我遇到了一种奇怪的行为,这让我感到好奇,但还没有令人满意的解释.

为简单起见,我将注意到的症状简化为以下代码:

导入 java.text.SimpleDateFormat;导入 java.util.GregorianCalendar;公共类 CalendarTest {公共静态无效主要(字符串[]参数){System.out.println(new SimpleDateFormat().getCalendar());System.out.println(new GregorianCalendar());}}

当我运行这段代码时,我得到了与以下输出非常相似的东西:

<块引用>

java.util.GregorianCalendar[time=-1274641455755,areFieldsSet=true,areAllFieldsSet=true,lenient=true,zone=sun.util.calendar.ZoneInfo[id="America/Los_Angeles",offset=-28800000,dstSavings=3600000,useDaylight=true,transitions=185,lastRule=java.util.SimpleTimeZone[id=America/Los_Angeles,offset=-28800000,dstSavings=3600000,useDaylight=true,startYear=0,startMode=3,startMonth=2,startDay=8,startDayOfWeek=1,startTime=7200000,startTimeMode=0,endMode=3,endMonth=10,endDay=1,endDayOfWeek=1,endTime=7200000,endTimeMode=0]],firstDayOfWeek=1,minimalDaysInFirstWeek=1,ERA=1,YEAR=1929,MONTH=7,WEEK_OF_YEAR=32,WEEK_OF_MONTH=2,DAY_OF_MONTH=10,DAY_OF_YEAR=222,DAY_OF_WEEK=7,DAY_OF_WEEK_IN_MONTH=2,AM_PM=1,HOUR=8,HOUR_OF_DAY=20,MINUTE=55,SECOND=44,MILLISECOND=245,ZONE_OFFSET=-28800000,DST_OFFSET=0]java.util.GregorianCalendar[time=1249962944248,areFieldsSet=true,areAllFieldsSet=true,lenient=true,zone=sun.util.calendar.ZoneInfo[id="America/Los_Angeles",offset=-28800000,dstSavings=3600000,useDaylight=true,transitions=185,lastRule=java.util.SimpleTimeZone[id=America/Los_Angeles,offset=-28800000,dstSavings=3600000,useDaylight=true,startYear=0,startMode=3,startMonth=2,startDay=8,startDayOfWeek=1,startTime=7200000,startTimeMode=0,endMode=3,endMonth=10,endDay=1,endDayOfWeek=1,endTime=7200000,endTimeMode=0]],firstDayOfWeek=1,minimalDaysInFirstWeek=1,ERA=1,YEAR=2009,MONTH=7,WEEK_OF_YEAR=33,WEEK_OF_MONTH=3,DAY_OF_MONTH=10,DAY_OF_YEAR=222,DAY_OF_WEEK=2,DAY_OF_WEEK_IN_MONTH=2,AM_PM=1,HOUR=8,HOUR_OF_DAY=20,MINUTE=55,SECOND=44,MILLISECOND=248,ZONE_OFFSET=-28800000,DST_OFFSET=3600000]
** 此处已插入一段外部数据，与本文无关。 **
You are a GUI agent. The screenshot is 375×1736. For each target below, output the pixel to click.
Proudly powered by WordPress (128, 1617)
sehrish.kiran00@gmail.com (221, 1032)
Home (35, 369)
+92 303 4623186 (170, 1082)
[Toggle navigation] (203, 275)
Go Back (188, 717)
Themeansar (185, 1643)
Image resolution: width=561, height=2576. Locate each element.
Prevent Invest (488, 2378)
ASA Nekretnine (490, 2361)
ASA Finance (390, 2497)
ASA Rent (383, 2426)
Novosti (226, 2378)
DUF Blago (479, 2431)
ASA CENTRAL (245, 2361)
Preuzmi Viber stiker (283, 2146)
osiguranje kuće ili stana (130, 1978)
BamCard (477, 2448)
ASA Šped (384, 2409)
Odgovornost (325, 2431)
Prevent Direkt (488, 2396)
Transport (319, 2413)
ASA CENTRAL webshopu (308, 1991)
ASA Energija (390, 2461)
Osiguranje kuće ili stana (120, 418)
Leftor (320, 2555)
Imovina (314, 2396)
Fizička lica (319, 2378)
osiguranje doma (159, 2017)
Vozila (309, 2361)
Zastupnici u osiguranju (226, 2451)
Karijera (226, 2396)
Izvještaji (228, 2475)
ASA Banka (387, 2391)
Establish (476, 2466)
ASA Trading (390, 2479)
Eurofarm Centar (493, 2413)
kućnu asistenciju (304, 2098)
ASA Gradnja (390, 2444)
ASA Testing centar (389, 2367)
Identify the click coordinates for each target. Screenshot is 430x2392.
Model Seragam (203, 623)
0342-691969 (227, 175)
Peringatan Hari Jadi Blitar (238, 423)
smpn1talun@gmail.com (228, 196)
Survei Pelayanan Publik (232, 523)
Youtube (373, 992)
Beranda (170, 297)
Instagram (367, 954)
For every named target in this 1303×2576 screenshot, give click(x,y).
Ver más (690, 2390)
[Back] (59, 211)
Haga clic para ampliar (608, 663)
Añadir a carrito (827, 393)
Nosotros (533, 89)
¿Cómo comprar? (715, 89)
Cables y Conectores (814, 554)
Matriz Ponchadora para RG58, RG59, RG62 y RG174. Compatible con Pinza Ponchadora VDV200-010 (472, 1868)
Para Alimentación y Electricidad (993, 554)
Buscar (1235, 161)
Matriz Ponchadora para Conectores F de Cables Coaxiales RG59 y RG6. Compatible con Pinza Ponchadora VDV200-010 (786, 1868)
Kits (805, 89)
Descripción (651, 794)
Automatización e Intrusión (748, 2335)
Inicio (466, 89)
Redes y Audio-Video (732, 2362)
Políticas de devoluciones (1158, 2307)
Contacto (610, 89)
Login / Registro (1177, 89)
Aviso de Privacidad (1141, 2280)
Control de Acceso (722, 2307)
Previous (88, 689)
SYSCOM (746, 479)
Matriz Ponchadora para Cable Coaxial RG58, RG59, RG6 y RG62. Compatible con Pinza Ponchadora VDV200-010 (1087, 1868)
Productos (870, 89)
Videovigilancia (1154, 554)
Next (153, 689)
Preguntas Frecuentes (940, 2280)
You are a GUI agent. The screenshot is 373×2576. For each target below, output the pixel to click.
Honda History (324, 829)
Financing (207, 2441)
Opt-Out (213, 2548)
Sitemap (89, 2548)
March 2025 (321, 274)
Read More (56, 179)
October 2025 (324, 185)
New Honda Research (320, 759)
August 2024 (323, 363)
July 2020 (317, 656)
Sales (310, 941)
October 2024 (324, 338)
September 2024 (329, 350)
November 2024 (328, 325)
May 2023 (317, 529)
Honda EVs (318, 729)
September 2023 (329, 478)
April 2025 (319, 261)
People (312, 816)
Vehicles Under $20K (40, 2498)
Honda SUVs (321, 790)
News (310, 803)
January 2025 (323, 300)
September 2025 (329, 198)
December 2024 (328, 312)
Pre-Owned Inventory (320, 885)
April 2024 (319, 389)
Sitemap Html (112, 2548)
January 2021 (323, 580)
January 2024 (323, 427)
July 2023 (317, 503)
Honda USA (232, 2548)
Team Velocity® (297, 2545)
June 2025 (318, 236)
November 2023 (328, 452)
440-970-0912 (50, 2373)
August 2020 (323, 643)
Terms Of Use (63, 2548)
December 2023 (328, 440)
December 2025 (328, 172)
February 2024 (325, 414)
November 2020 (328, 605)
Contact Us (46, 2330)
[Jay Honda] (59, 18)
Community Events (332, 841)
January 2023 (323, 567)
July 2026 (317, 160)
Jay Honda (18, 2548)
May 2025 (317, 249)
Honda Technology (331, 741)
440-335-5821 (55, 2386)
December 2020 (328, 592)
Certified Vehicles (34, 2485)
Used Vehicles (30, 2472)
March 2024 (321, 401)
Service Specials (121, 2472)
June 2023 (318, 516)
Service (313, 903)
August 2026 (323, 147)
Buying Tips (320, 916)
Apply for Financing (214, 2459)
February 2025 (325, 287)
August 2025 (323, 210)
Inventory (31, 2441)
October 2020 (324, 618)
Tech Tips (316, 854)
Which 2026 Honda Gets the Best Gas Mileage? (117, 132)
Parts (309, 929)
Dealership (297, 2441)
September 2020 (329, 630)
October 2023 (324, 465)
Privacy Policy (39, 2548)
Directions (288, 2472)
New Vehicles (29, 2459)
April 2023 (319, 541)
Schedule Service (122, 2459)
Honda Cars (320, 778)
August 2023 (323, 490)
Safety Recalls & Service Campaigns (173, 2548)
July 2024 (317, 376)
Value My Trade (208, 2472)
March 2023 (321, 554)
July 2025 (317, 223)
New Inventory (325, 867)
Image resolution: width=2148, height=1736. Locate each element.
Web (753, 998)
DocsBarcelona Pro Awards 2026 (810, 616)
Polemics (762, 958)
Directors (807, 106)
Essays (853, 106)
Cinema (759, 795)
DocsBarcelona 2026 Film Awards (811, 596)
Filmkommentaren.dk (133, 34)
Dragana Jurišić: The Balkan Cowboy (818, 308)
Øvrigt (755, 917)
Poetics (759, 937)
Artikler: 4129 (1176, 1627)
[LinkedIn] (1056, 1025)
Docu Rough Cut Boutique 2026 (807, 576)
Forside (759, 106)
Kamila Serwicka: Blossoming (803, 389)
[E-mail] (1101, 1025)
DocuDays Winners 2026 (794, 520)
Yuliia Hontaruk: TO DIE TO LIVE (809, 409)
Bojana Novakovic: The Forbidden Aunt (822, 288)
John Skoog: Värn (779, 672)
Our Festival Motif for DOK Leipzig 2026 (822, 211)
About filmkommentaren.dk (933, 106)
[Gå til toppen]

(如果我向 SimpleDateFormat 提供像 "yyyy-MM-dd" 这样的有效格式字符串,也会发生同样的事情.)

请原谅可怕的非环绕行,但这是比较两者的最简单方法.如果滚动到大约 2/3 处,您会看到日历的 YEAR 值分别为 1929 和 2009.(还有一些其他差异,例如一年中的星期、星期和 DST 偏移量.)两者显然都是 GregorianCalendar 的实例,但它们不同的原因令人费解.

据我所知,格式化程序在格式化传递给它的 Date 对象时会产生准确的结果.显然,正确的功能比正确的参考年份更重要,但这种差异仍然令人不安.我不认为我必须在全新的日期格式化程序上设置日历才能获得当前年份......

我已经在使用 Java 5(OS X 10.4,PowerPC)和 Java 6(OS X 10.6,Intel)的 Mac 上进行了测试,结果相同.由于这是一个 Java 库 API,我假设它在所有平台上的行为都相同.对这里正在发生的事情有任何见解吗?

(注意:这个 SO question 有点相关,但不一样.)

<小时>

以下所有答案都有助于解释这种行为.事实证明,SimpleDateFormat 实际上在某种程度上记录了这一点:

<块引用>

对于使用缩写年份模式(y"或yy")进行解析,SimpleDateFormat 必须解释相对于某个世纪的缩写年份.它通过将日期调整为时间之前的 80 年和之后的 20 年来实现这一点SimpleDateFormat 实例已创建."

因此,他们只是默认将内部日历设置回 80 年,而不是花哨地解析日期的年份.该部分本身没有记录,但是当您了解它时,所有部分都可以组合在一起.

解决方案

我不知道 Tom 为什么说这与序列化有关",但他说得对:

private void initializeDefaultCentury() {calendar.setTime(new Date());calendar.add(Calendar.YEAR, -80);parseAmbiguousDatesAsAfter(calendar.getTime());}

这是 SimpleDateFormat.java 中的第 813 行,在此过程中非常晚.到那时为止,年份是正确的(日期部分的其余部分也是如此),然后将其递减 80.

啊哈!

parseAmbiguousDatesAsAfter() 的调用与 set2DigitYearStart() 调用的私有函数相同:

/* 定义一个世纪的窗口,在这个窗口中使用* 两位数的年份.*/私人无效parseAmbiguousDatesAsAfter(日期开始日期){defaultCenturyStart = 开始日期;日历.setTime(开始日期);defaultCenturyStartYear = calendar.get(Calendar.YEAR);}/*** 设置 100 年期间 2 位数的年份将被解释为在* 从用户指定的日期开始.** @param startDate 在解析过程中,两位数的年份将被放置在范围内* <code>开始日期</code>到 <code>startDate + 100 年</code>.* @see #get2DigitYearStart* @从 1.2 开始*/公共无效 set2DigitYearStart(日期 startDate){parseAmbiguousDatesAsAfter(startDate);}

现在我明白发生了什么.彼得在他关于苹果和橙子"的评论中是对的!SimpleDateFormat 中的年份是默认世纪"的第一年,即两位数年份字符串(例如,1/12/14")被解释为的范围.请参阅 http:///java.sun.com/j2se/1.4.2/docs/api/java/text/SimpleDateFormat.html#get2DigitYearStart%28%29:

因此,在效率"胜于清晰的胜利中,SimpleDateFormat 中的年份用于存储解析两位数年份的 100 年期间的开始",而不是当前年份!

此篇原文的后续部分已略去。